■ Fragmento para leer:
┄┄┄┄┄┄┄┄┄┄┄┄┄┄┄┄┄┄┄┄

Comienzan a repicar las campanas colgadas en cada entrada de bosque. Se abre la gigantesca puerta de los cristales azules. Hay brillo en toda la Pradera. Anuncian la entrada de las distinguidas figuras de las artes a la Pradera. Vestido todo de blanco entra el Nobel de Literatura don Gabriel García Márquez. Comienzan los aplausos, los vivas y los gritos de ''Gabo... Gabo... Gabo... Gabo... Gabo...'' . El Gabo levanta sus brazos y saluda a la multitud reconociendo en su sonrisa la satisfacción de su llegada a la Pradera.

Entró don Cheo Feliciano, el salsero y también vestido todo de blanco, y la multitud comenzó a aplaudirlo, darle vivas y gritarle: ''Cheo... Cheo... Cheo... Cheo... Cheo...''. Cheo levanta sus brazos y saluda a la multitud reconociendo con su sonrisa la satisfacción de su llegada a la Pradera.

┄┄┄┄┄┄┄┄┄┄┄┄┄┄┄┄┄┄┄┄

■ Lista de líneas:

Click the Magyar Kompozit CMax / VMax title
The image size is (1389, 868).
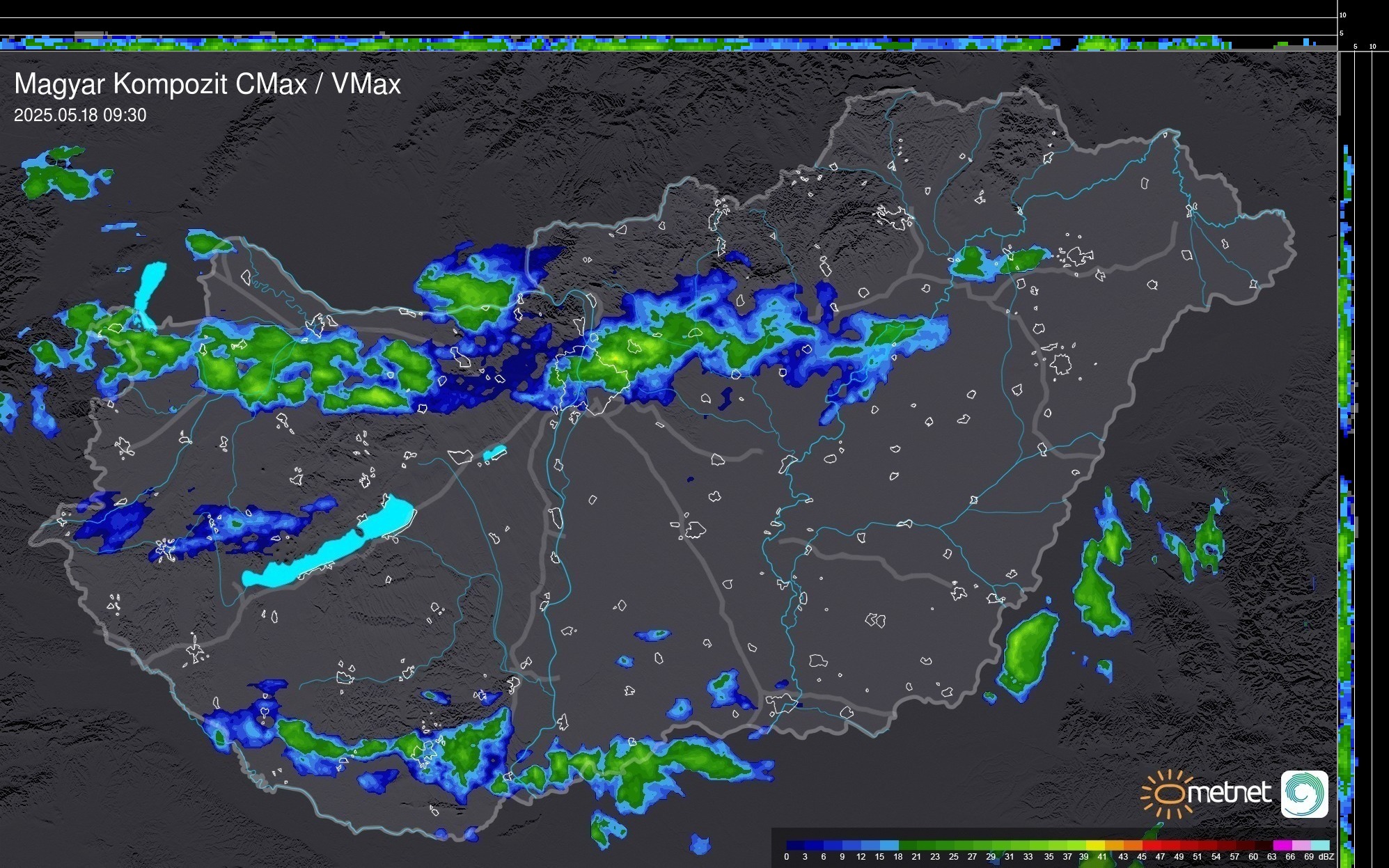click(x=207, y=84)
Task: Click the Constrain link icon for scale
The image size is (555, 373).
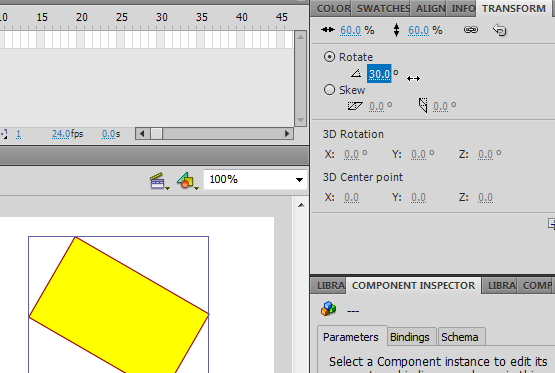Action: coord(470,30)
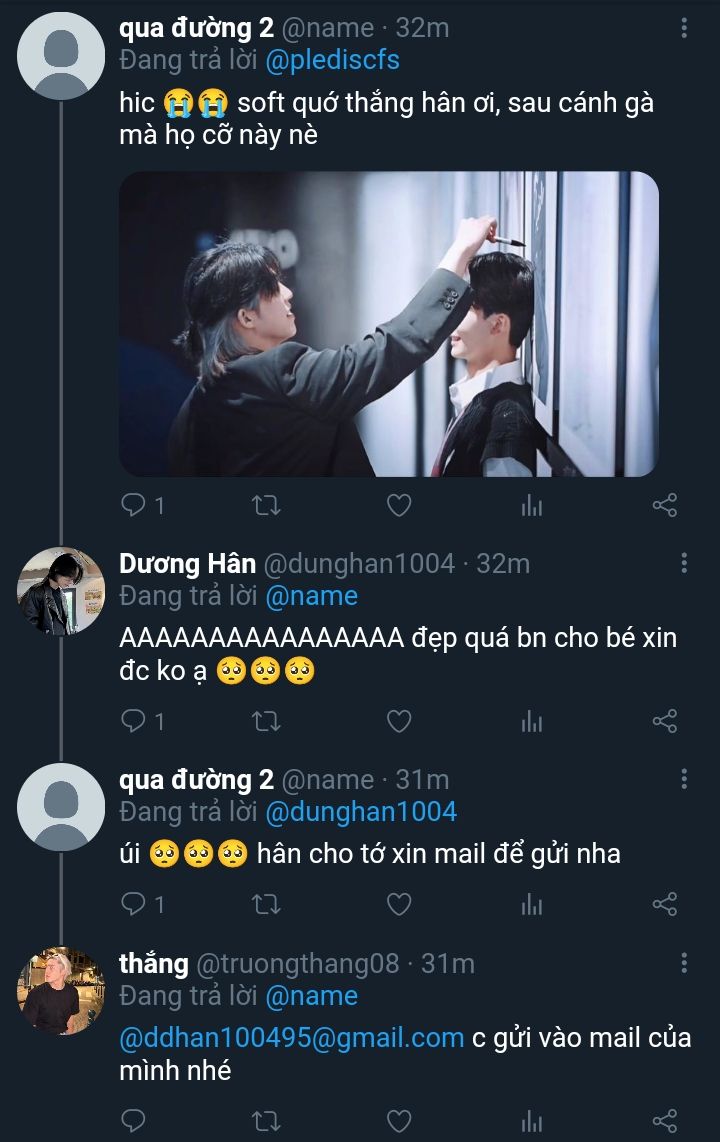This screenshot has height=1142, width=720.
Task: Open thắng's profile avatar
Action: [60, 991]
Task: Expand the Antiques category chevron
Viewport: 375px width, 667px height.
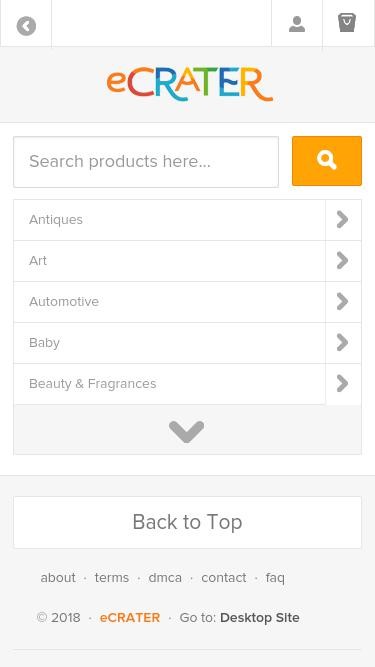Action: click(343, 220)
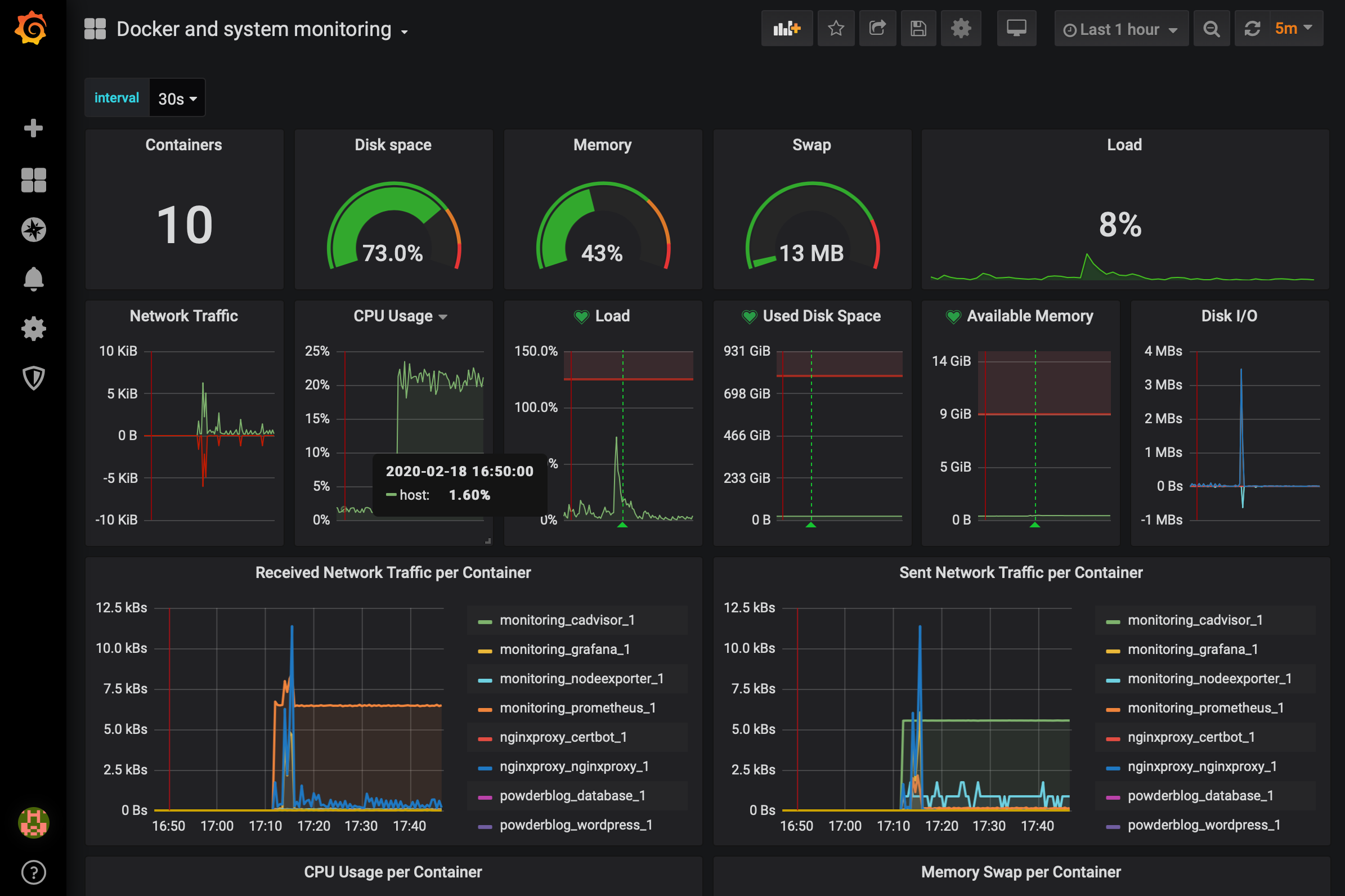Click monitoring_grafana_1 color swatch in Received legend
Screen dimensions: 1345x896
pyautogui.click(x=485, y=650)
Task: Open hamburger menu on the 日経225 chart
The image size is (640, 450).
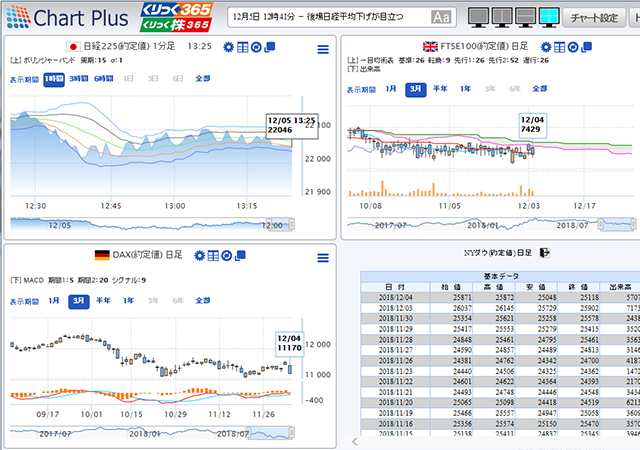Action: point(322,49)
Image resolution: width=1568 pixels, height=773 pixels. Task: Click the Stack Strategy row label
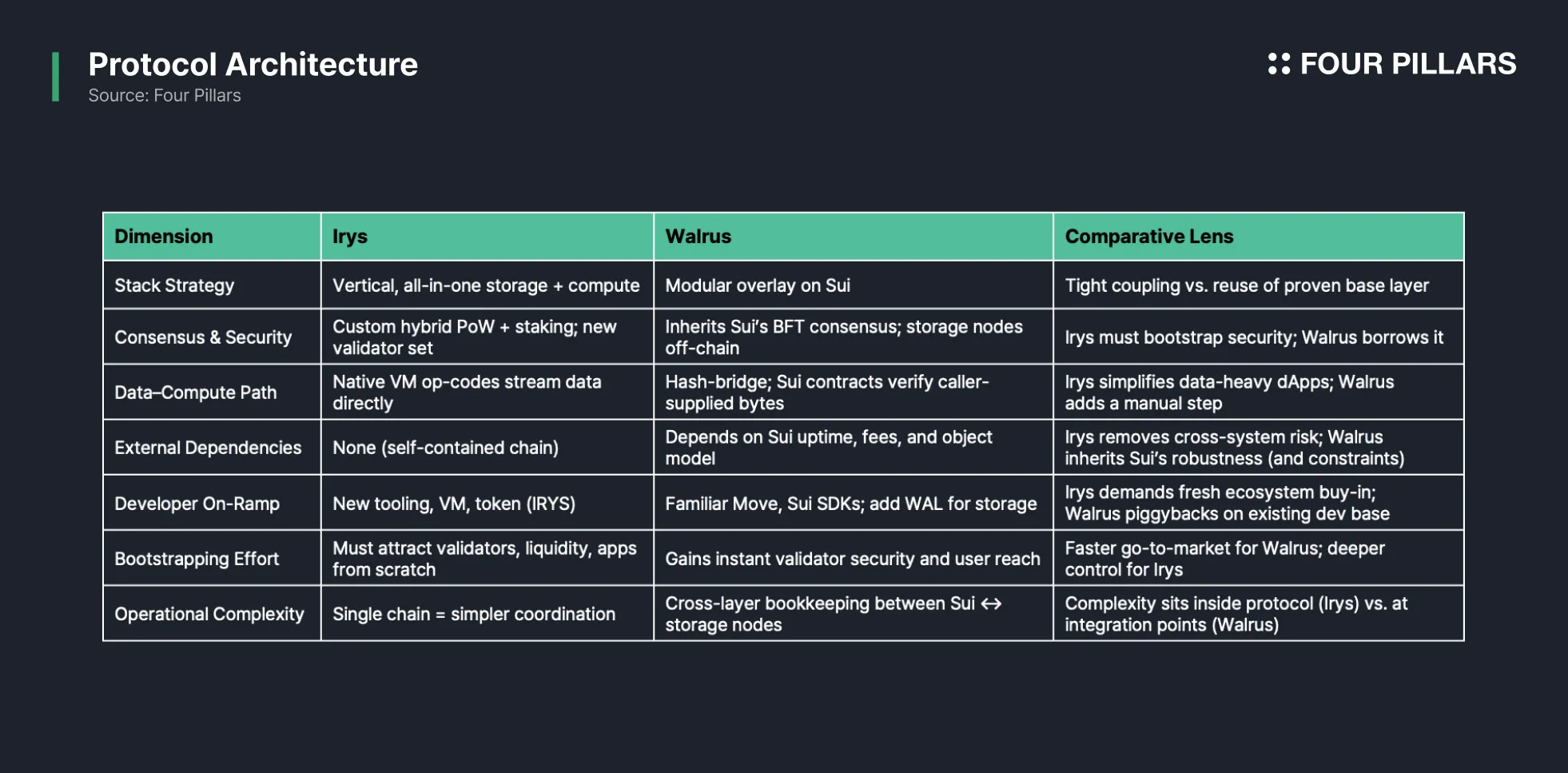[x=174, y=285]
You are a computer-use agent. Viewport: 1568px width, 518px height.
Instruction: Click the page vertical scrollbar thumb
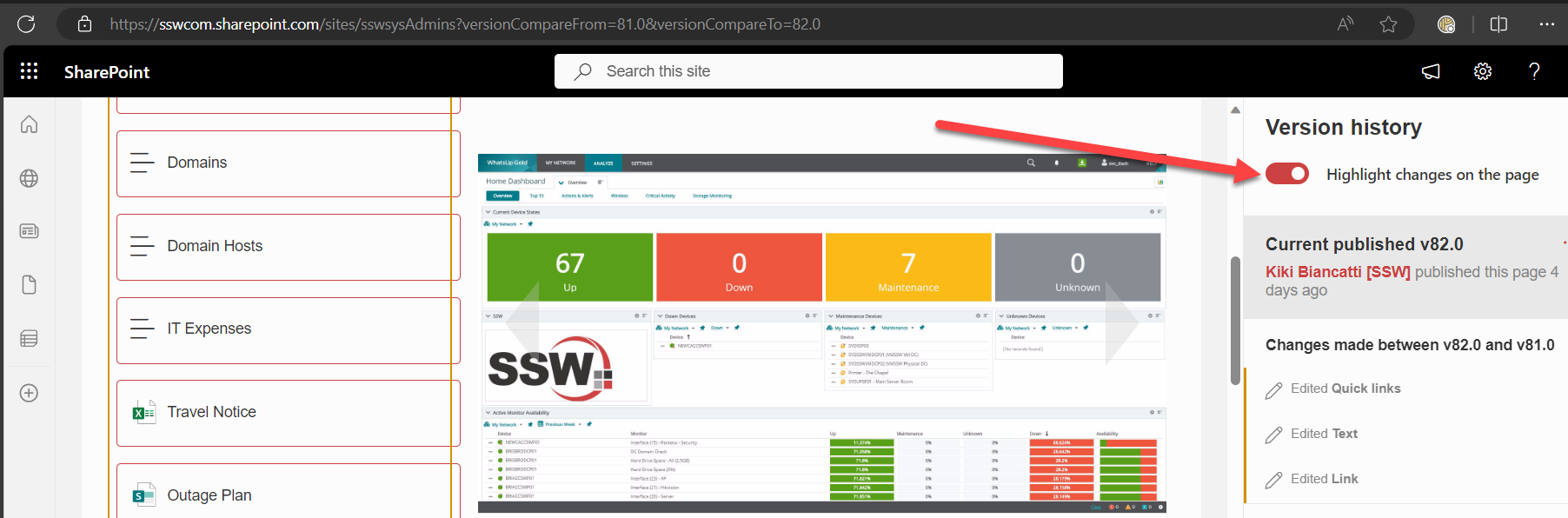coord(1235,320)
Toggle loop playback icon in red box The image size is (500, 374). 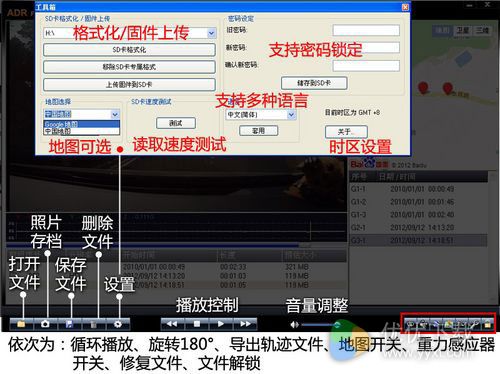(x=411, y=324)
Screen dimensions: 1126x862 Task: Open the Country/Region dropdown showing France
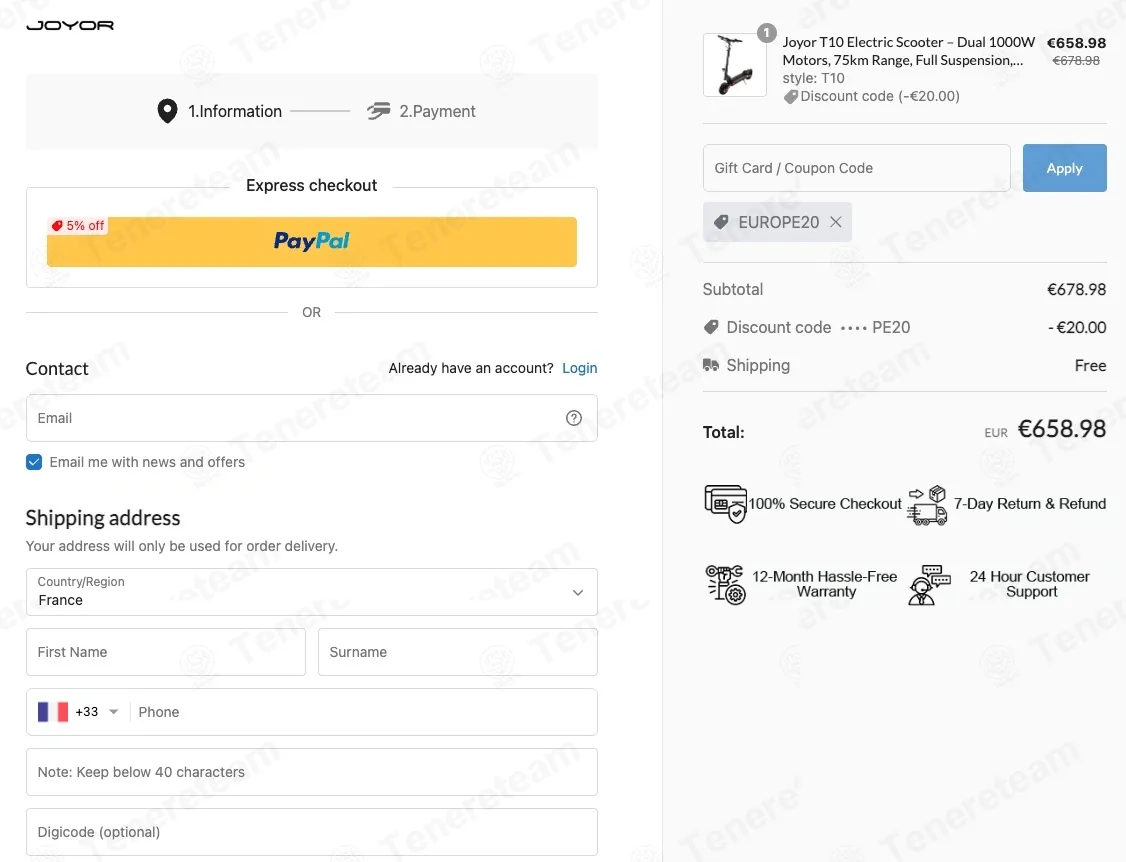312,592

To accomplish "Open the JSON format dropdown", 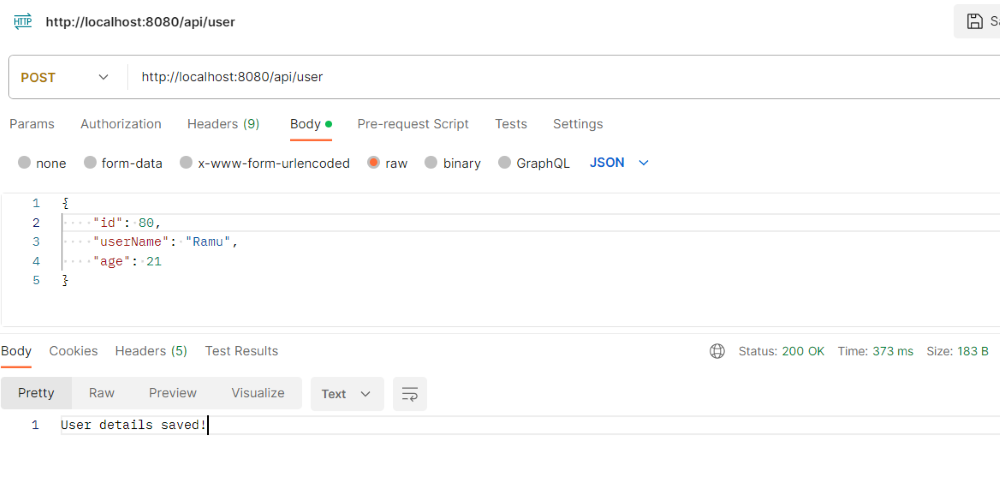I will (620, 162).
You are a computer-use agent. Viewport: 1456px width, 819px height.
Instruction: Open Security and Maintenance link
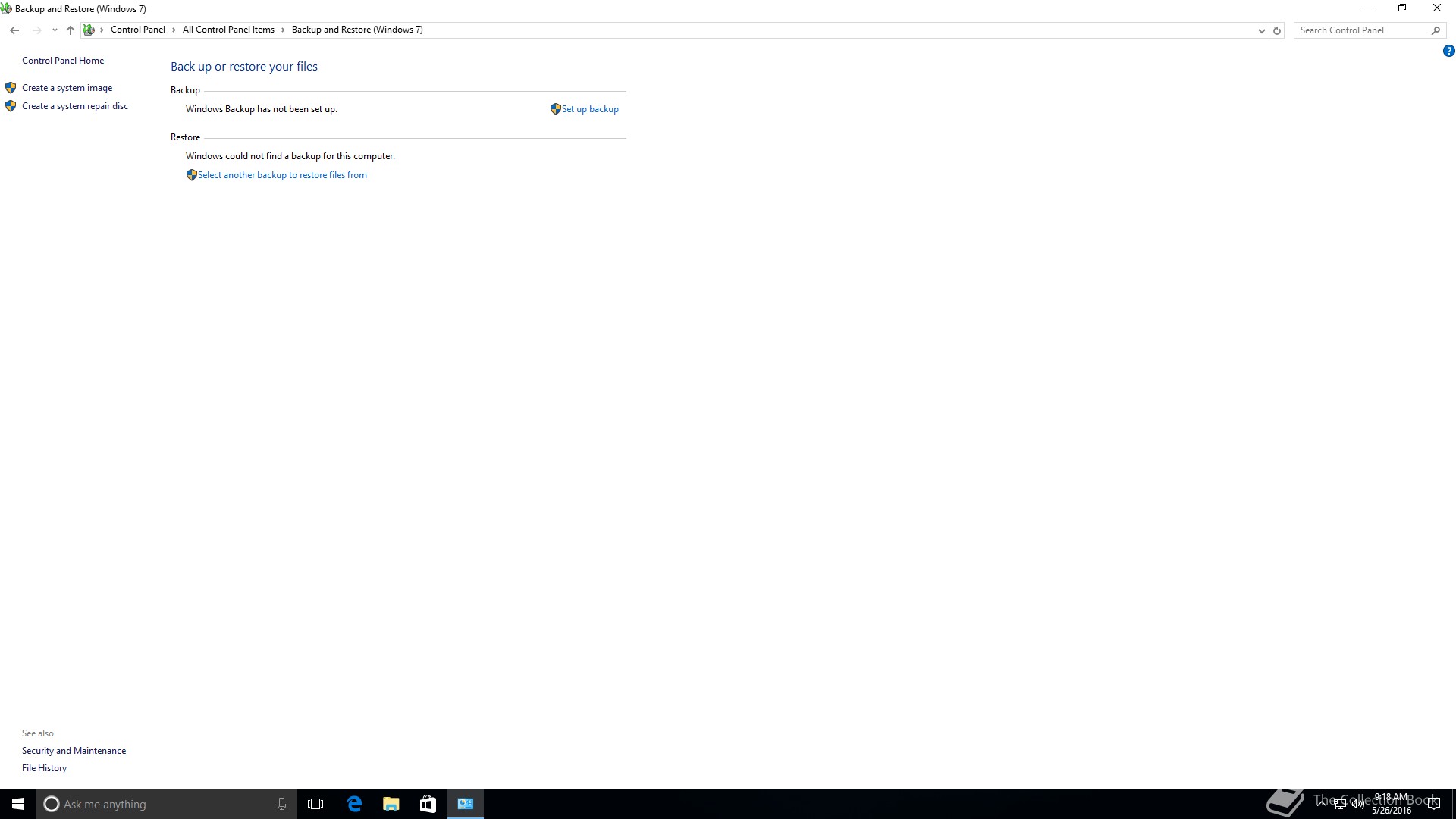click(74, 751)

┄┄┄┄┄┄┄┄┄┄┄┄┄┄┄┄┄┄┄┄

Según el fragmento para leer, ¿cómo va vestido Gabriel García Márquez cuando entra en la Pradera?

Va vestido todo de blanco.